Zaczęliśmy się spotykać poza pracą, jej chłopak o tych spotkaniach nie wiedział, niby nic poza przytulaniem między nami nie dochodziło ale samo to że nie chciała powiedzieć o mnie chłopakowi trochę dało do myślenia.
Później zaczeły się teksty że pracuje w tym miejscu tylko z mojego powodu i że jestem dla niej bardzo ważny.
Nie wiedziałem co robic, bo przecież ona ma chłopaka z którym jest już 5 lat.
I tak naprawde mijały miesiące, spotykaliśmy się dalej, ale to nie wyglądały na spotkania przyjaciół tylko częściej byliśmy przytuleni czy kilka razy się całowaliśmy.
Było mi poprostu dobrze z nią, zakochałem się.
Nigdy sobie nie powiedzieliśmy"kocham cię". bałem się że poprostu przestraszy się, a nie chciałem jej stracić.
Różne były sytuacje gdzie Ania narzekała na chlopaka że nie poświęca jej czasu itd. i zawsze mówiła że chciałaby być z takim kimś jak ja, bo próbowałem za wszelką cenę być oparciem dla niej.

I później nagły zwrot akcji, przestaje się do mnie odzywać.

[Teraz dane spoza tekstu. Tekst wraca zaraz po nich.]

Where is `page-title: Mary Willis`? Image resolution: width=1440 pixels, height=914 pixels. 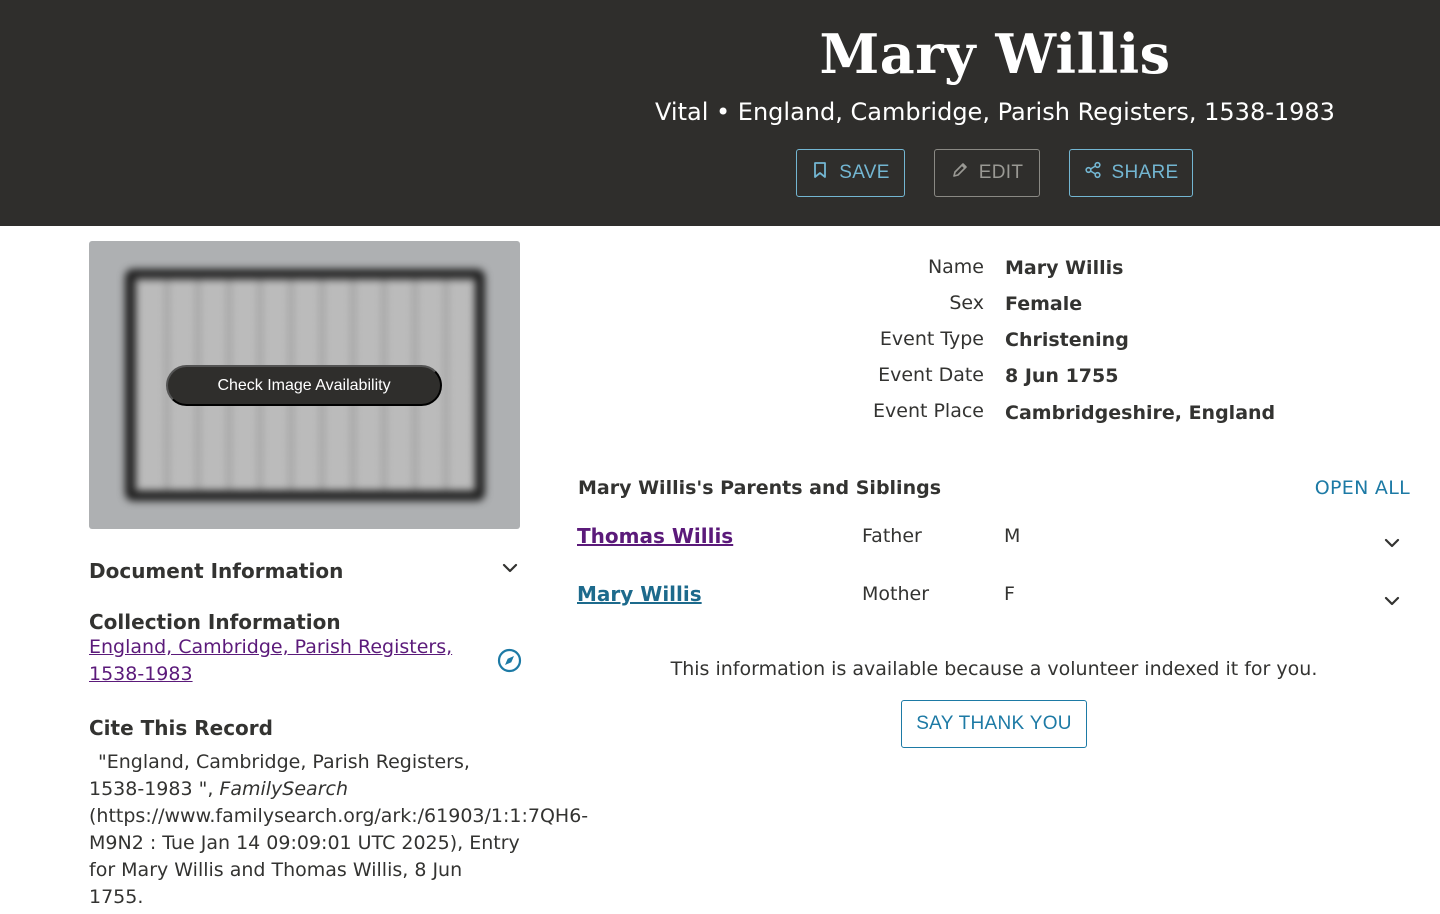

Każdą rozmowę zaczynam ja i mam wrażenie że Ania chce ją skończyć jak najszybciej. Nagła zmiana podejścia do mnie. Dodajmy tylko że pracujemy razem, więc zaczyna się robić dziwnie.
Zaczynają się rozmowy i moje pytania co się stało że tak nagle zaczyna ucinać znajomość, ale dosłownie wypiera się i zmienia temat.

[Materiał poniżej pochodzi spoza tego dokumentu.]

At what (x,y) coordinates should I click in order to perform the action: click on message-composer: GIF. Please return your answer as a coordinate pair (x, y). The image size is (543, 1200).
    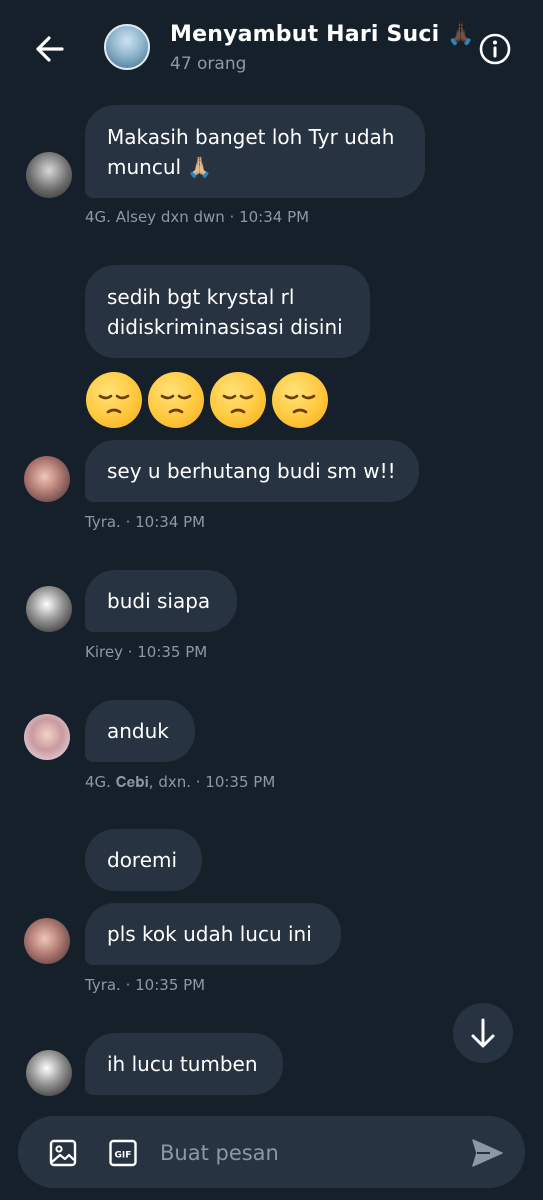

Powoli zaczynam czuć się olewany więc zaczyna robić mi się przykro bo nie wiem co się dzieje.
Zaczynamy się kłócić i tracić kontakt.
Zaczynam jej wypominać że to ona pchneła znajomość w tą dziwną stronę i teraz boi się ze mną o tym porozmawiać...

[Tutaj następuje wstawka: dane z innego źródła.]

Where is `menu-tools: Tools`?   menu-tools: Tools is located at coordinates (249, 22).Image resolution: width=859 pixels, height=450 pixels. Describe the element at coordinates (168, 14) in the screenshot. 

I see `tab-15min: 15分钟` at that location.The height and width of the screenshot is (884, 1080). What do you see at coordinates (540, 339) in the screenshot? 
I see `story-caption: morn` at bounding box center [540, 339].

Skończyło się tak że nie gadamy ze sobą już wogole, w pracy probujemy się unikać, pracujemy na małym magazynie więc widujemy się caly czas...
Jestem poprostu na nią wściekły, bo nic sobie nie wyjaśniliśmy, nie wiem co się stało do teraz bo nie chce ze mną rozmawiać, ludzie z którymi pracujemy też nic nie wiedzą że mieliśmy lekki romans ale się chyba domyślają, i zaczęły się pytania czemu ze sobą nie rozmawiamy.
Aktualnie zaczyna mieć tą sama relacje z innym znajomym z pracy z którym się znam i poprostu zaczyna mnie to niszczyć psychicznie...
I zostałem że złamanym sercem, nie mogący się podnieść, i czuję że zostałem potraktowany jak zabawka która można łatwo zastąpić.
Nie chce odchodzić z pracy, bo czuję się tam dobrze i jestem doceniany, więc naprawdę nie wiem co robić. Pomocy.